Abstract

Reconstructing large-scale scenes using Neural Radiance Fields (NeRFs) is a research hotspot in 3D computer vision. Existing MLP (multi-layer perception)-based methods often suffer from issues of underfitting and a lack of fine details in rendering large-scale scenes. Popular solutions are to divide the scene into small areas for separate modeling or to increase the layer scale of the MLP network. However, the subsequent problem is that the training cost increases. Moreover, reconstructing large scenes, unlike object-scale reconstruction, involves a geometrically considerable increase in the quantity of view data if the prior information of the scene is not effectively utilized.

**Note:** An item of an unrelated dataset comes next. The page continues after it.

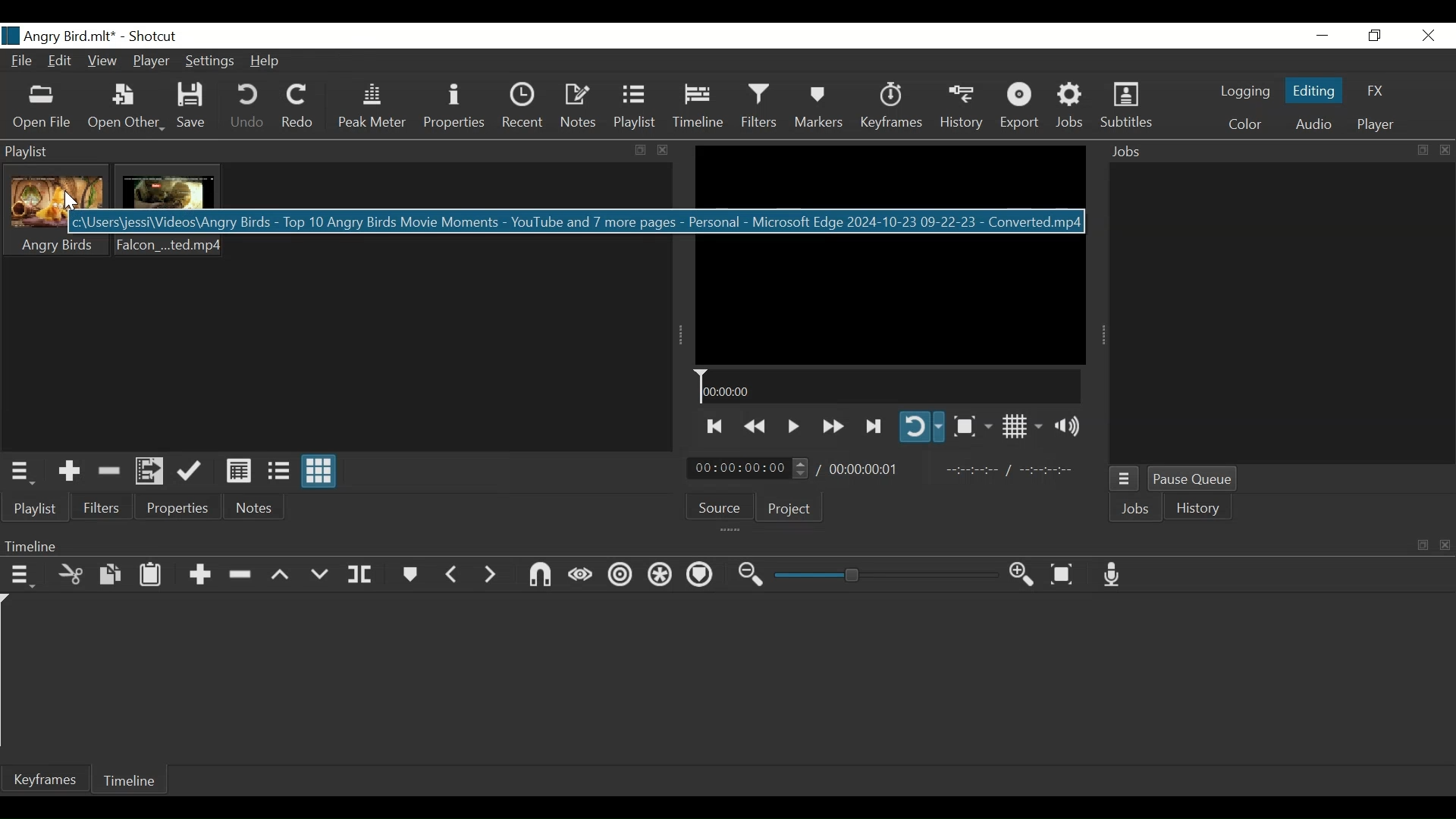  What do you see at coordinates (715, 425) in the screenshot?
I see `Skip to the previous point` at bounding box center [715, 425].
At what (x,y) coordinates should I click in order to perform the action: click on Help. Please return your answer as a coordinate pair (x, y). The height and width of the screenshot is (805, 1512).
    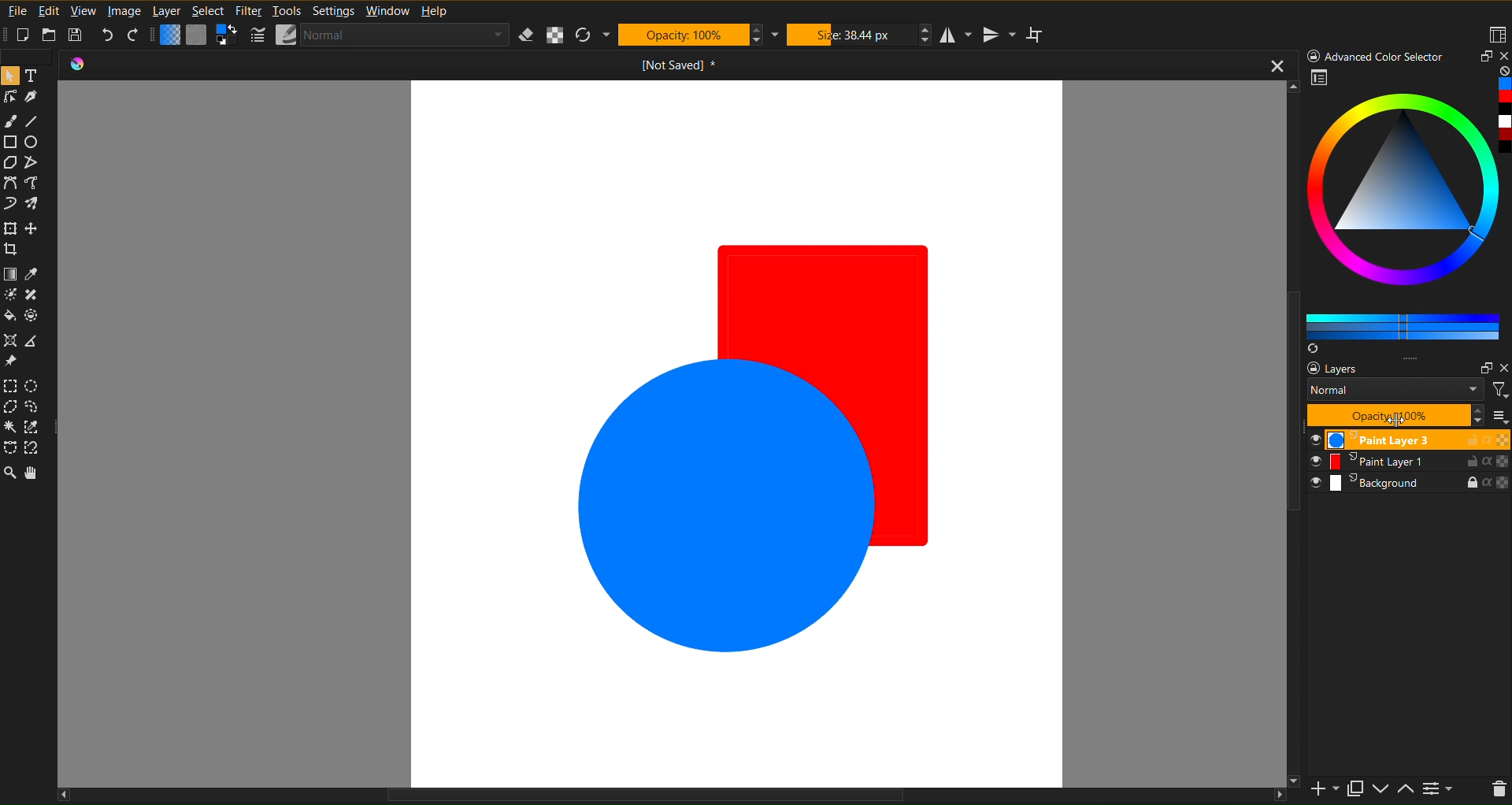
    Looking at the image, I should click on (434, 12).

In this paper, we propose an innovative method named MM-NeRF, which integrates efficient hybrid features into the NeRF framework to enhance the reconstruction of large-scale scenes. We propose employing a dual-branch feature capture structure, comprising a multi-resolution 3D hash grid feature branch and a multi-view 2D prior feature branch. The 3D hash grid feature models geometric details, while the 2D prior feature supplements local texture information. Our experimental results show that such integration is sufficient to render realistic novel views with fine details, forming a more accurate geometric representation. Compared with representative methods in the field, our method significantly improves the PSNR (Peak Signal-to-Noise Ratio) by approximately 5%. This remarkable progress underscores the outstanding contribution of our method in the field of large-scene radiance field reconstruction.